MR. CHIEF JUSTICE WAITE delivered the opinion of the Court.
This is a writ of error to the Supreme Court of the Territory of Wyoming, to bring up for review the judgment in a suit where there was not a trial by jury. A motion is now made to dismiss because the case should have been brought here by appeal, and not by writ of error.
The second section of the act of April 7, 1874, c. 80, 18 Stat., pt. 3, p. 27, is as follows:
"That the appellate jurisdiction of the Supreme Court of the United States over the judgments and decrees of said territorial courts in cases of trial by jury shall be exercised by writ of error, and in all other cases by appeal, according to such rules and regulations as to form and modes of proceeding as the said Supreme Court have prescribed or may hereafter prescribe:"

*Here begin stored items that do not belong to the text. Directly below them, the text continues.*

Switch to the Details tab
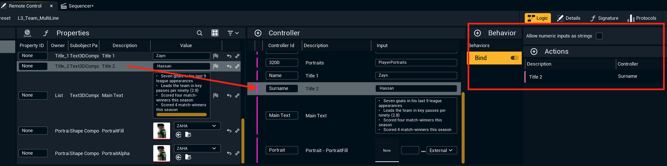The height and width of the screenshot is (166, 667). click(x=568, y=18)
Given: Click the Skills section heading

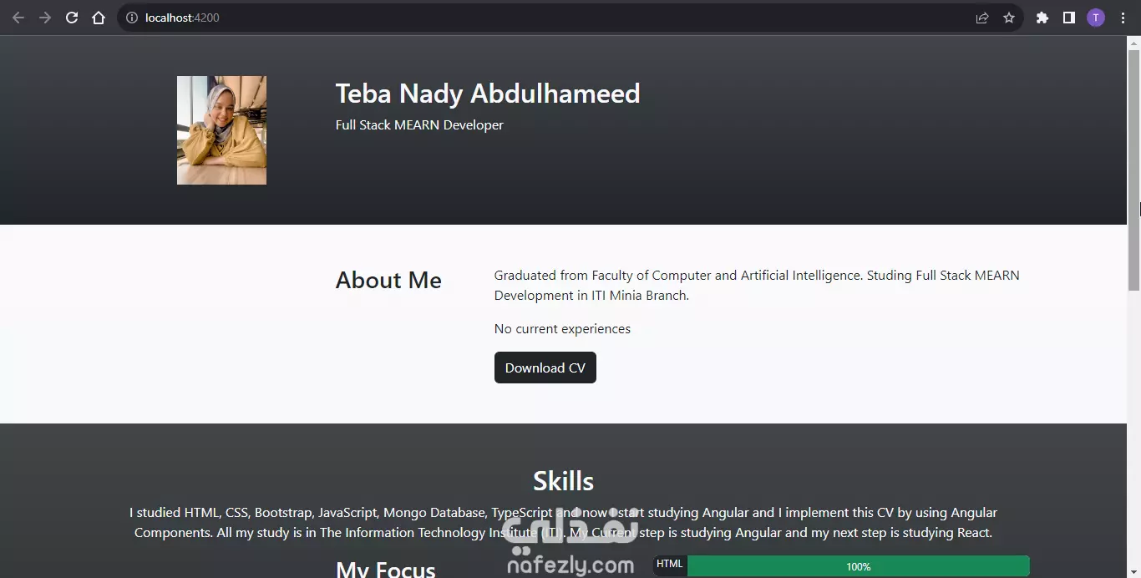Looking at the screenshot, I should point(563,481).
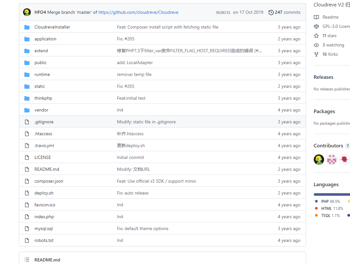Click the file icon next to "LICENSE"

point(27,157)
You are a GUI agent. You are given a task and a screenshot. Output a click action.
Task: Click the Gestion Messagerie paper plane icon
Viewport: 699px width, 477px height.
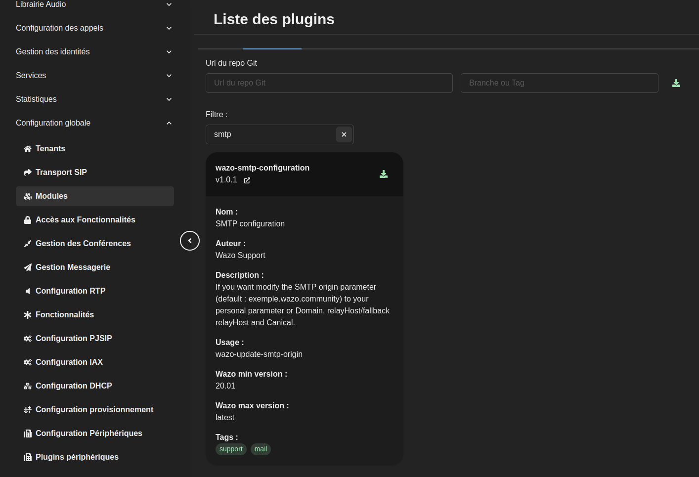coord(28,267)
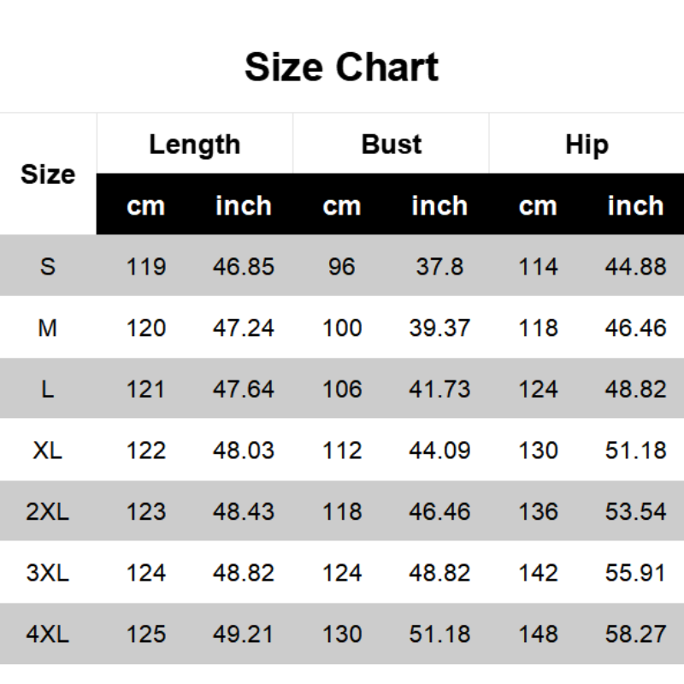Click the 2XL size row label
Screen dimensions: 684x684
(48, 511)
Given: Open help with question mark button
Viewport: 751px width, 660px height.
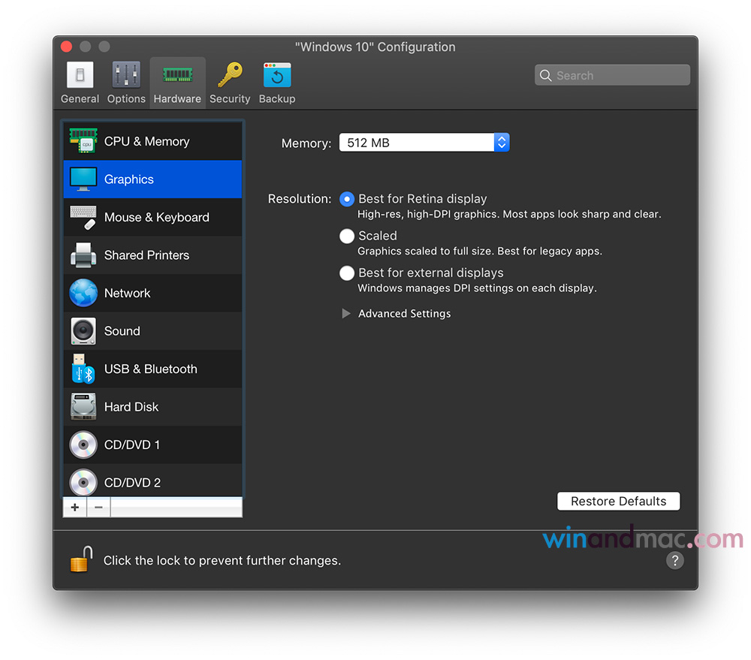Looking at the screenshot, I should tap(674, 560).
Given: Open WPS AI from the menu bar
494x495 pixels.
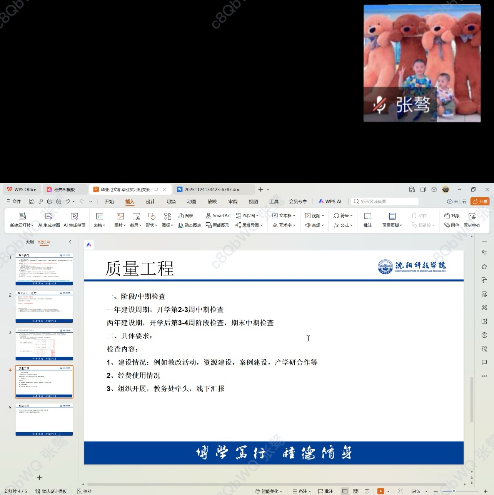Looking at the screenshot, I should [330, 202].
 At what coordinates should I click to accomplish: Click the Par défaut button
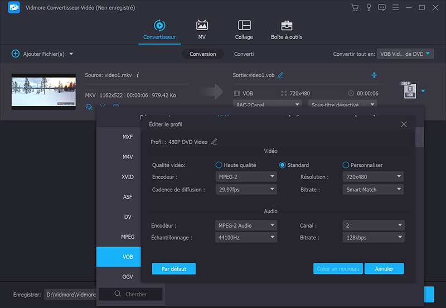174,269
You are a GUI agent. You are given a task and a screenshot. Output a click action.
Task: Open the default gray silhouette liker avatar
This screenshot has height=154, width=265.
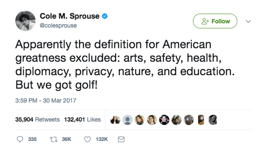click(127, 120)
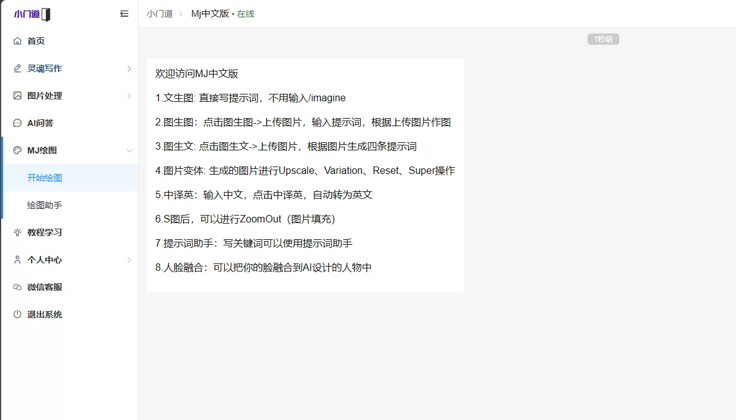The height and width of the screenshot is (420, 736).
Task: Select the 开始绘图 menu item
Action: click(x=45, y=178)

"Provided that on appeal, instead of the evidence at large, a statement of the facts of the case in the nature of a special verdict, and also the rulings of the court on the admission or rejection of evidence when excepted to, shall be made and certified by the court below, and transmitted to the Supreme Court, together with the transcript of the proceedings, and judgment or decree, but no appellate proceedings in said Supreme Court, heretofore taken upon any such judgment or decree, shall be invalidated by reason of being instituted by writ of error or appeal:"
"And provided further that the appellate court may make any order in any case heretofore appealed which may be necessary to save the rights of parties; and that this act shall not apply to cases now pending in the Supreme Court of the United States, where the record has already been filed. "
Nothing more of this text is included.